### Exercise directions
Count the lines in the entries below that contain the word "size" and give only that number.

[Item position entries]
----------------------------------------
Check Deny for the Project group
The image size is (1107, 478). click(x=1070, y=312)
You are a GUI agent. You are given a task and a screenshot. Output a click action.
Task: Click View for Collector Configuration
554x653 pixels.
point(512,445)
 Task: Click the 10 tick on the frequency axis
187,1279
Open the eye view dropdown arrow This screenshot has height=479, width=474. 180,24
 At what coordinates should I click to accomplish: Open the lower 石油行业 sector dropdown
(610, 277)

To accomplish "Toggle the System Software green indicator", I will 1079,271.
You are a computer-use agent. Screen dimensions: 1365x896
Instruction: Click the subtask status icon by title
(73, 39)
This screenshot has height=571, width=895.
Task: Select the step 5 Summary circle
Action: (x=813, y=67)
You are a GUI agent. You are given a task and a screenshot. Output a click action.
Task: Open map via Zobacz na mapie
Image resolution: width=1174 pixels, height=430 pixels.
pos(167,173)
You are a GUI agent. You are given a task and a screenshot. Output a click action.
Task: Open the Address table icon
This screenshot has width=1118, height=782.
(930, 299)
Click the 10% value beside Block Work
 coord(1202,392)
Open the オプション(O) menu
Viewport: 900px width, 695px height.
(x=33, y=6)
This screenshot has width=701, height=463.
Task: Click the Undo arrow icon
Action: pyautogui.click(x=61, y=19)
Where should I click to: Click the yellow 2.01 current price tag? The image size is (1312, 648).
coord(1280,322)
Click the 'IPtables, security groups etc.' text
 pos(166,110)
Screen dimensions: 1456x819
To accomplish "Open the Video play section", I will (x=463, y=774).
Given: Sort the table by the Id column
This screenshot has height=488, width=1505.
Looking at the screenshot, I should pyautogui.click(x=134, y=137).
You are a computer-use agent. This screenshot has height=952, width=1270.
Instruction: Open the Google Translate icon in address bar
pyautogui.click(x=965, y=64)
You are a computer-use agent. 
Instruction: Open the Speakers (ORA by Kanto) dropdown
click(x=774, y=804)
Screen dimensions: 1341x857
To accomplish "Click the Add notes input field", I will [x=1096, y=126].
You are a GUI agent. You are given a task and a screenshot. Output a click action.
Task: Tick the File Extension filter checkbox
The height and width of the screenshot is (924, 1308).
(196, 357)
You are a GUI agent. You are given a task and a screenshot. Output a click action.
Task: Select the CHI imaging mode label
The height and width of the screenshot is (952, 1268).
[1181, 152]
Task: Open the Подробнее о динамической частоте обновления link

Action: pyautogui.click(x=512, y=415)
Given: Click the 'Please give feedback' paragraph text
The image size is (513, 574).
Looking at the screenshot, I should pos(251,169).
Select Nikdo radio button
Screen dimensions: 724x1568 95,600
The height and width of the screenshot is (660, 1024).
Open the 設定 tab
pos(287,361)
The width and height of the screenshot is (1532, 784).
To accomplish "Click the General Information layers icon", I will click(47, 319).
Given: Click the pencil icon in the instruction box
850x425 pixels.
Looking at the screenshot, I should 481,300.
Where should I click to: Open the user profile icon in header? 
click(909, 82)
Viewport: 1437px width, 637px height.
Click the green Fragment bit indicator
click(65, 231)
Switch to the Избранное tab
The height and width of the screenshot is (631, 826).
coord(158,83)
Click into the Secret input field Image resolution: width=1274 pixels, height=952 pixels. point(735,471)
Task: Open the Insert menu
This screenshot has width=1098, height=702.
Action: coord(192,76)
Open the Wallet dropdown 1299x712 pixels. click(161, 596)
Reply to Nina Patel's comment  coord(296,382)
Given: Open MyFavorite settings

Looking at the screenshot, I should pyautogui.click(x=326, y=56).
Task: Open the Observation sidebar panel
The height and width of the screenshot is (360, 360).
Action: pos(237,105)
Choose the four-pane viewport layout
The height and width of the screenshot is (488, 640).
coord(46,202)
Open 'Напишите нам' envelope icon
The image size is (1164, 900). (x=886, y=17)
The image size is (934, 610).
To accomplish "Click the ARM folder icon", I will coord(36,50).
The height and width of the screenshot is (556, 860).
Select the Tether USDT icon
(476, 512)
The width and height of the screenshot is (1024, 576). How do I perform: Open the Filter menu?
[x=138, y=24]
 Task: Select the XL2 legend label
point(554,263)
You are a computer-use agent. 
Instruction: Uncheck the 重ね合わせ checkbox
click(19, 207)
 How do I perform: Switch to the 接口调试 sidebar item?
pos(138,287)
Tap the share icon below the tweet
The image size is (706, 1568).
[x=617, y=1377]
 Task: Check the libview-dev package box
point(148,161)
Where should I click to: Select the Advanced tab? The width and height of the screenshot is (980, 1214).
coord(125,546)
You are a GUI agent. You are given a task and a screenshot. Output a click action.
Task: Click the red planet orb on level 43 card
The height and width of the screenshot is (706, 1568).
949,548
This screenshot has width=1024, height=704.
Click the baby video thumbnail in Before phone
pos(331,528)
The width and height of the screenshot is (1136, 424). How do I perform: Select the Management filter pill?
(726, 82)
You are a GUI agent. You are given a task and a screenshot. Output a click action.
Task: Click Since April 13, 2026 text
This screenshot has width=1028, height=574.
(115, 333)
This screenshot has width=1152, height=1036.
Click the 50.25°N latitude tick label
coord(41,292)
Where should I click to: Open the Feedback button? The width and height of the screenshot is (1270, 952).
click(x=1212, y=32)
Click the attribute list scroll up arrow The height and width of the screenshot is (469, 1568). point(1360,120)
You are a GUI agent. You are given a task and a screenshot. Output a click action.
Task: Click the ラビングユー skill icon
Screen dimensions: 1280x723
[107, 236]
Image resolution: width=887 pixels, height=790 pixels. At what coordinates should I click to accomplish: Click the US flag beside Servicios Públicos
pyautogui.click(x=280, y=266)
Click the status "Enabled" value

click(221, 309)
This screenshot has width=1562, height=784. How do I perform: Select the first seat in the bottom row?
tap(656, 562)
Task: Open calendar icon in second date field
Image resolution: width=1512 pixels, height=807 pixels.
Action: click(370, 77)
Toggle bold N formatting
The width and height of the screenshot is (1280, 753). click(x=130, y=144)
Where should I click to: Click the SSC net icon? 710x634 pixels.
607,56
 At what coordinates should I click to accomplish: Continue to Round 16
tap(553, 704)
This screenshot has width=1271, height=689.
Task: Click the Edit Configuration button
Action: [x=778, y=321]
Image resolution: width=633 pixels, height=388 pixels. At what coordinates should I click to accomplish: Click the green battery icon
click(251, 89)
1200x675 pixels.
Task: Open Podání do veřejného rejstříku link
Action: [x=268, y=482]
----------------------------------------
### Solution
6